(Collected data)

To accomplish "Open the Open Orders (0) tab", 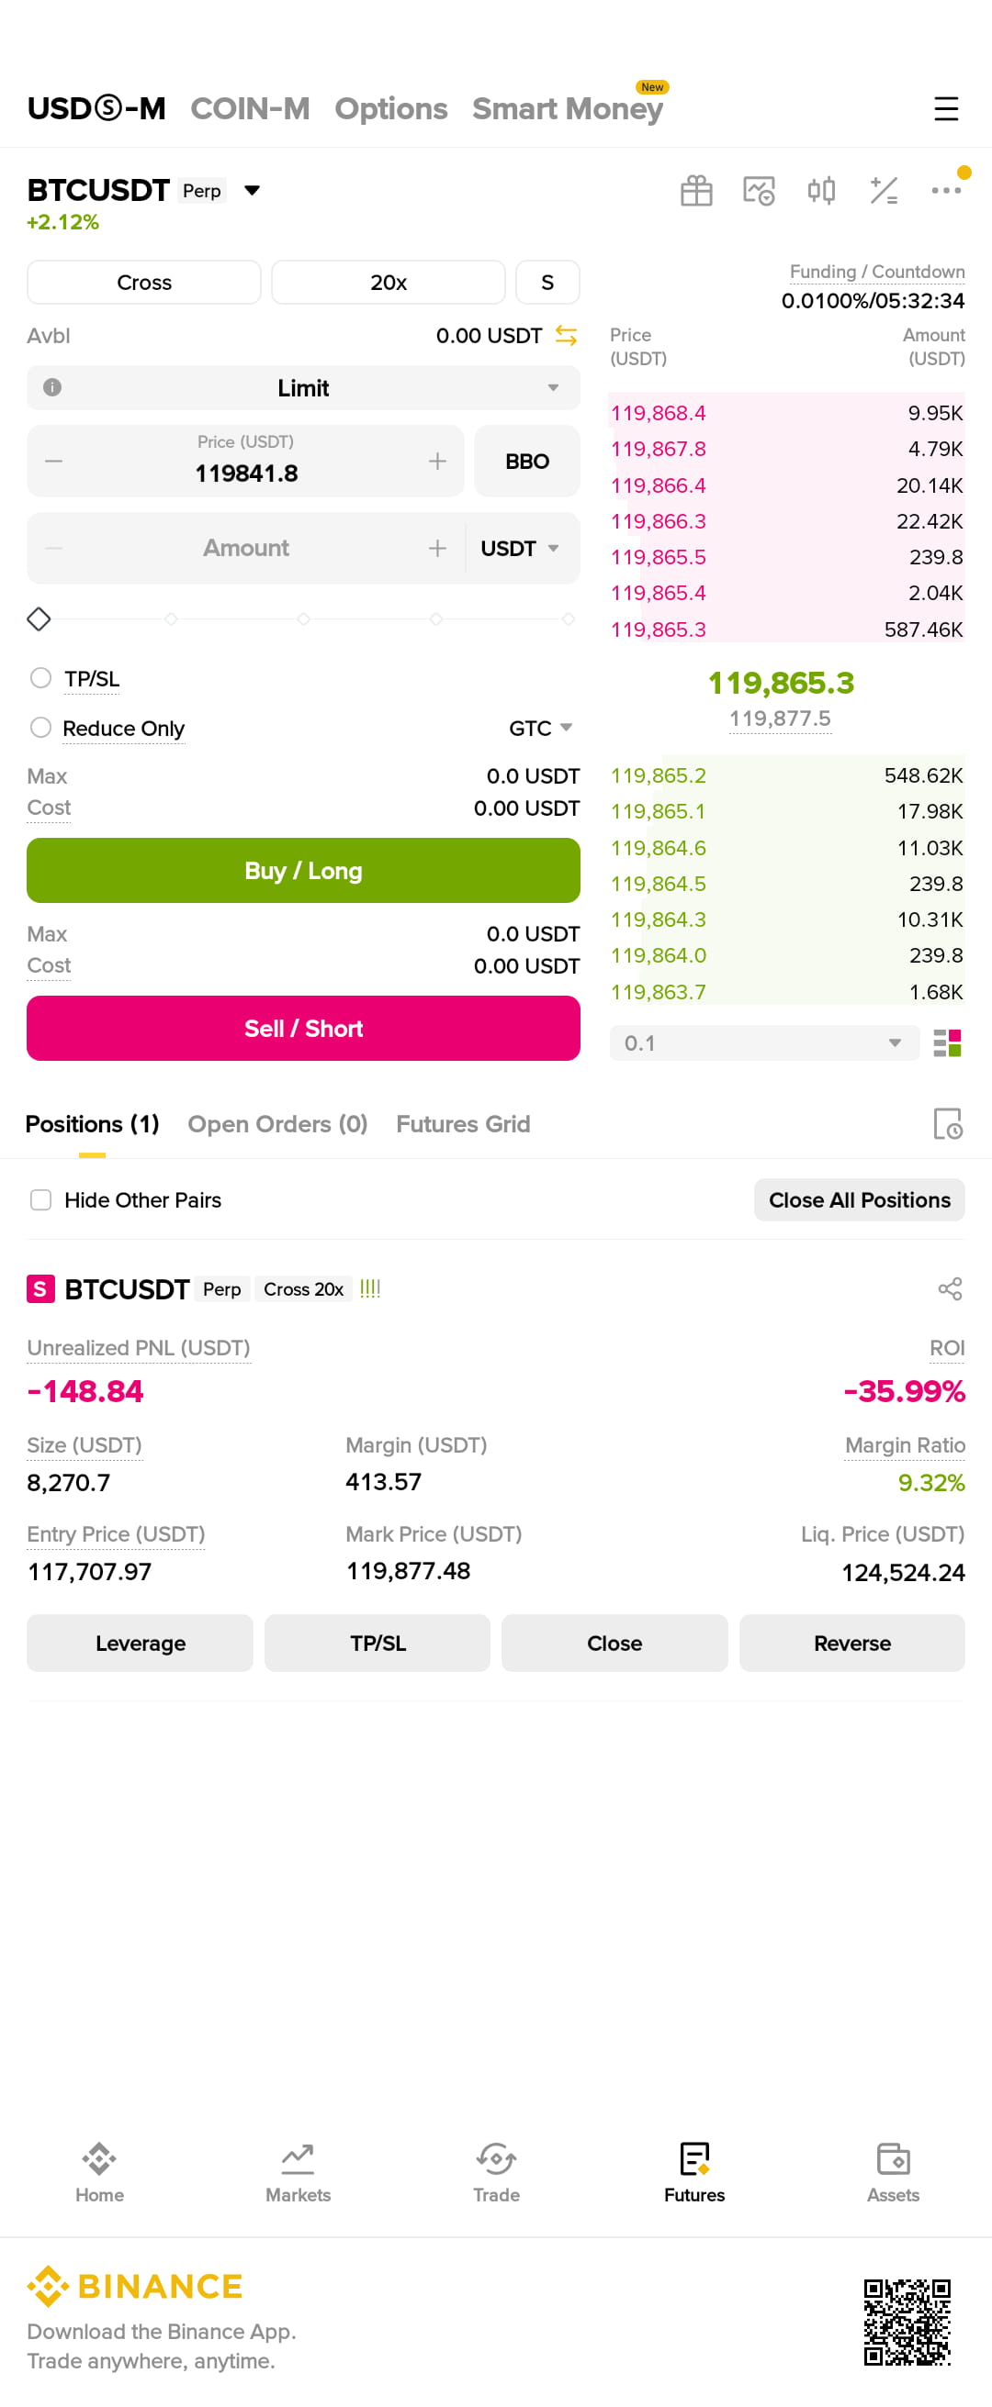I will (x=278, y=1123).
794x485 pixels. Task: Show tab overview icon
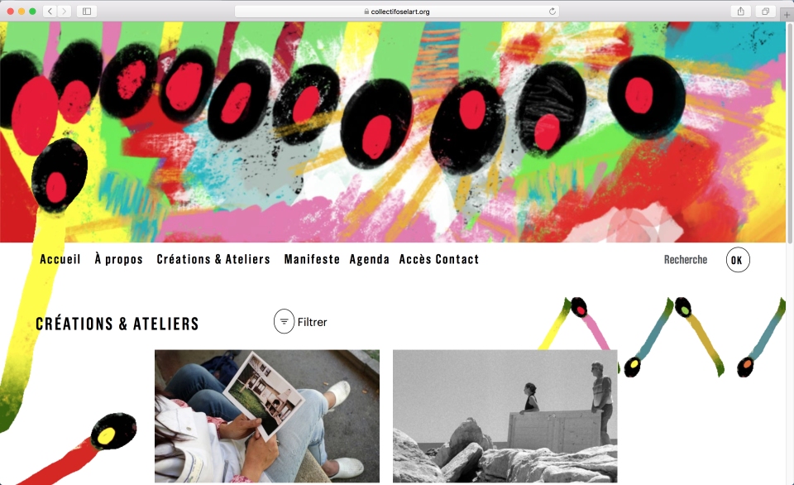pyautogui.click(x=766, y=11)
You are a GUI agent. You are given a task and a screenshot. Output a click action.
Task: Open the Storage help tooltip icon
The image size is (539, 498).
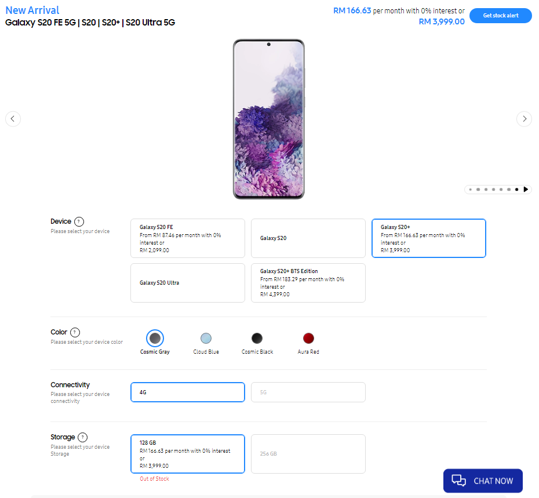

→ **Work instruction**: The lines from the one that contains "You are a GUI" through the end of the data, repeated exactly and with no pictures, make up the whole answer.

→ **Written solution**:
You are a GUI agent. You are given a task and a screenshot. Output a click action.
Task: Open the Storage help tooltip icon
The image size is (539, 498).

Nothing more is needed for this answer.